### [Work task 1]
Filter the records below, copying each line that contains the word "should". Case counts, so match capitalization.

Jekyll is a static site generator. Users write website content in Markdown. Then, Jekyll runs and produces static HTML and CSS. One popular use case for Jekyll is to create blogs with GitHub Pages.

Jekyll’s dependencies include Ruby 2.5 or higher, RubyGems, GCC, and Make. Installing those directly on the host is burdensome. Furthermore, as I mentioned in my last post, I strive to install all development dependencies in Docker containers, as it simplifies handling different versions of the same dependency. Bill Raymond offers an excellent YouTube video and GitHub repo that explain how to set up a Jekyll site via a Docker container. His tutorial relies on using VSCode’s docker extension, which has some nifty features that make it easy to start a shell session on the container. The extension also automatically mounts the current host directory as a volume on the container.

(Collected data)
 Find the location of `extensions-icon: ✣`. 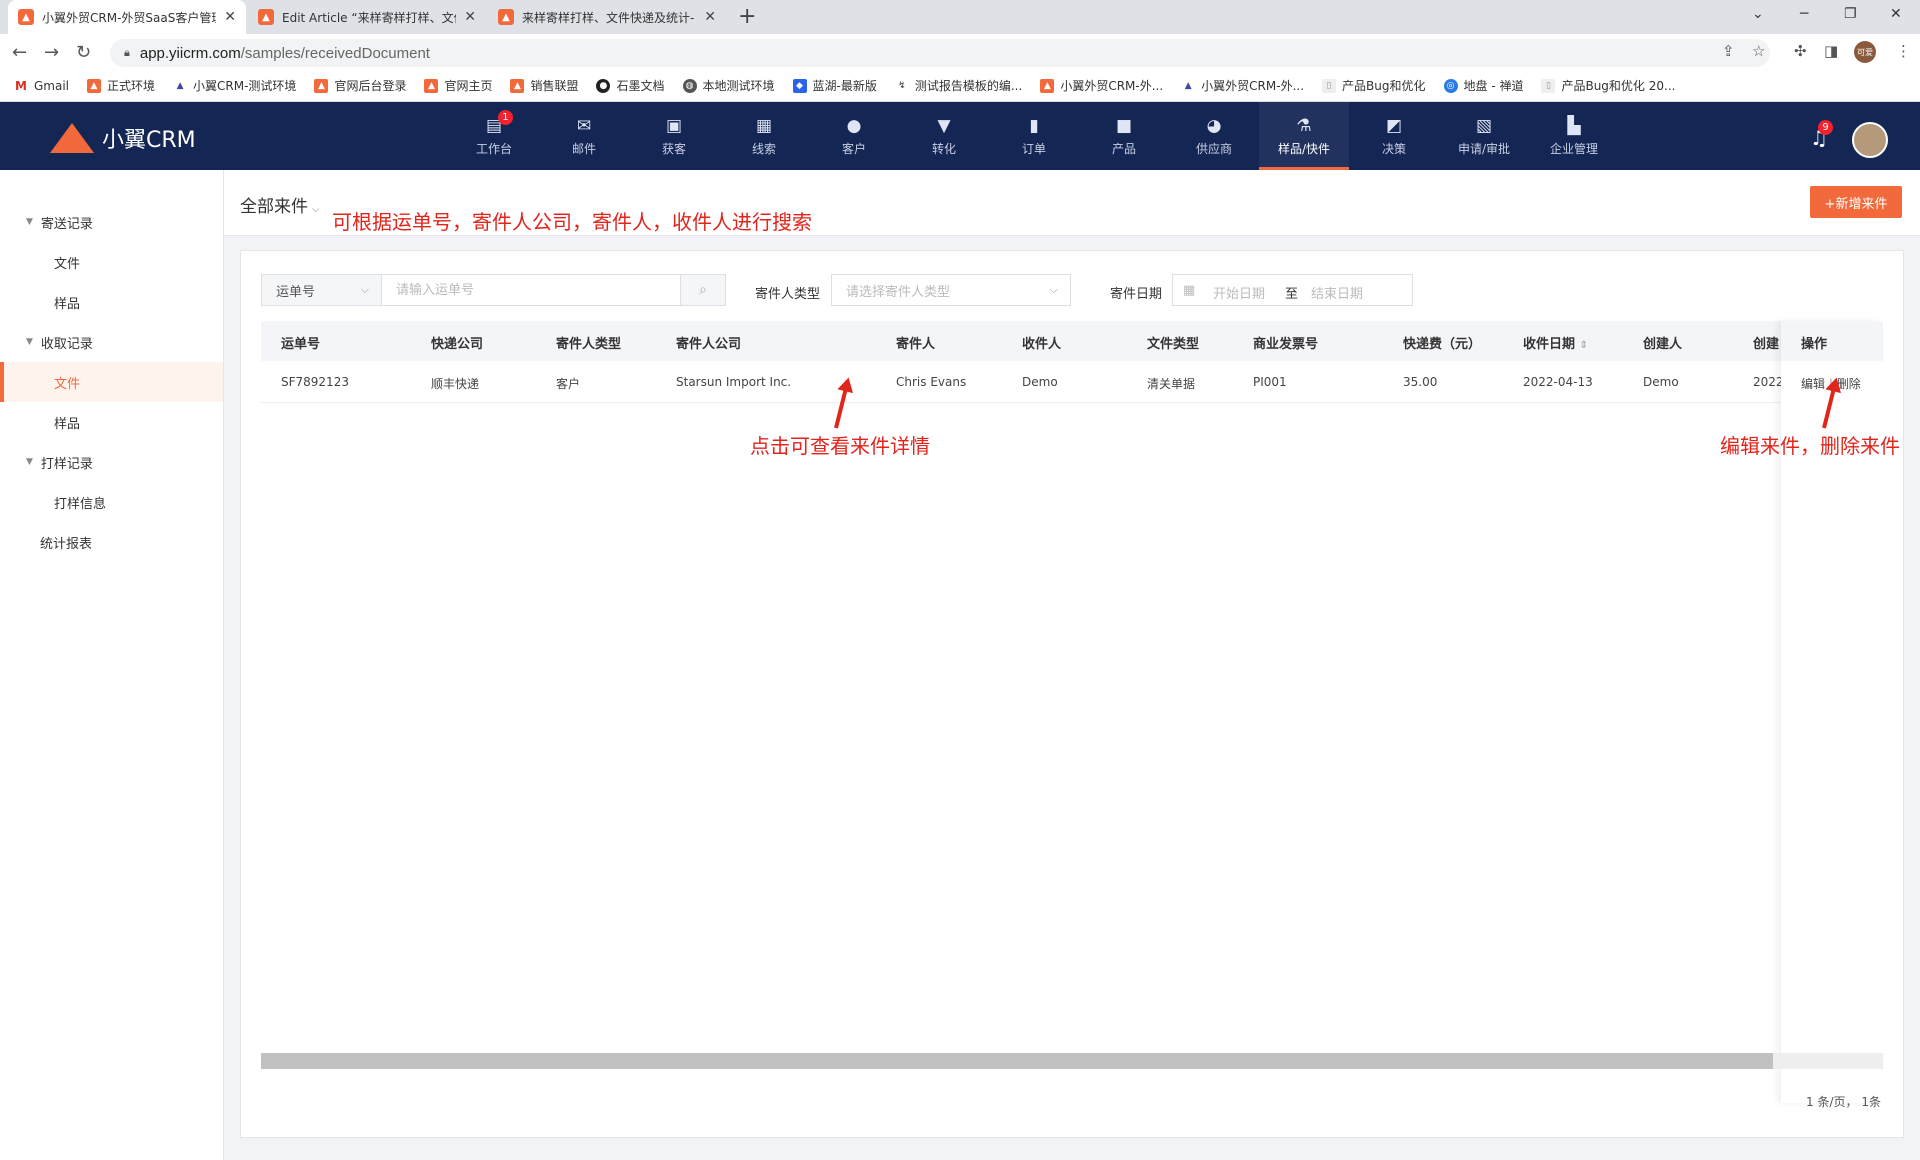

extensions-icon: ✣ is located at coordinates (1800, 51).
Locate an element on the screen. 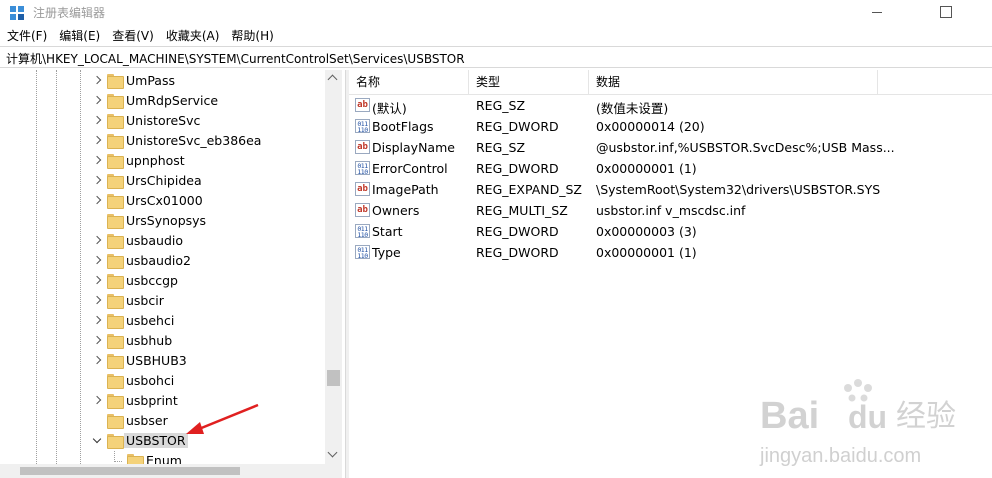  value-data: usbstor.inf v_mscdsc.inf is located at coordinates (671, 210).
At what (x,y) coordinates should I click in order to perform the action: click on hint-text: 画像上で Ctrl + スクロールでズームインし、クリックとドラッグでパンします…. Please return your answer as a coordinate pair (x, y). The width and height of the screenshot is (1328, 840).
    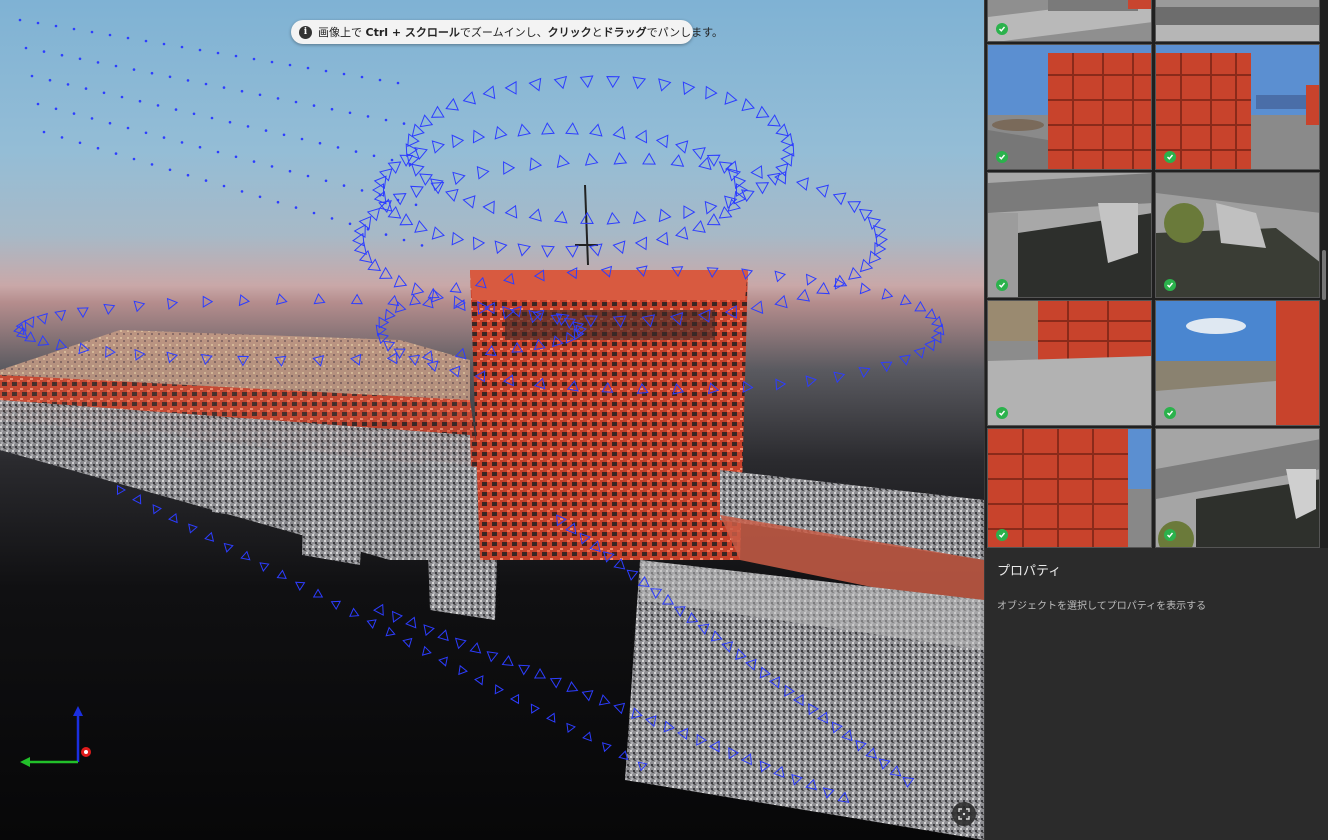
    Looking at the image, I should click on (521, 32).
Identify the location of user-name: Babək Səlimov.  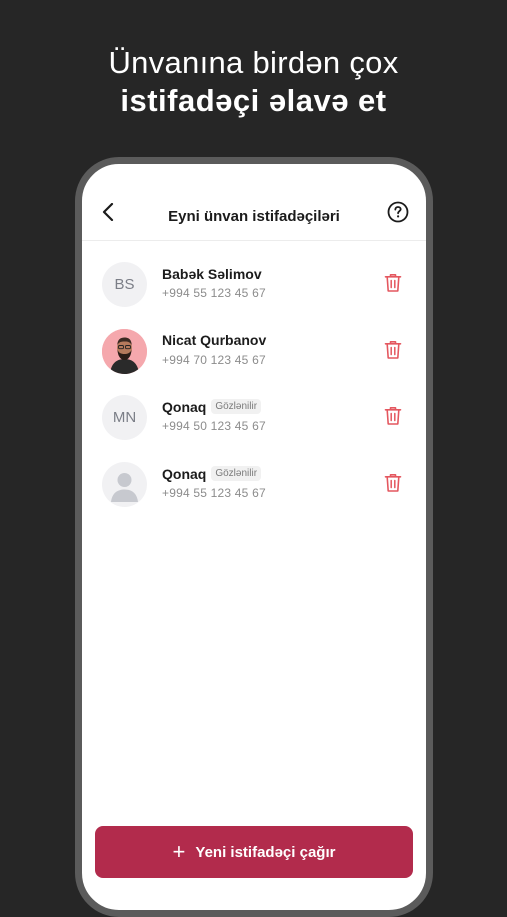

### [Work task 2]
From the passage on Jekyll above, extract the text from "Jekyll is a" up to and including "with GitHub Pages.".

### [Written answer 1]
At what (x,y) coordinates should I click in order to perform the action: click on hint-text: 画像上で Ctrl + スクロールでズームインし、クリックとドラッグでパンします…. Please return your answer as a coordinate pair (x, y). The width and height of the screenshot is (1328, 840).
    Looking at the image, I should click on (521, 32).

### [Written answer 2]
Jekyll is a static site generator. Users write website content in Markdown. Then, Jekyll runs and produces static HTML and CSS. One popular use case for Jekyll is to create blogs with GitHub Pages.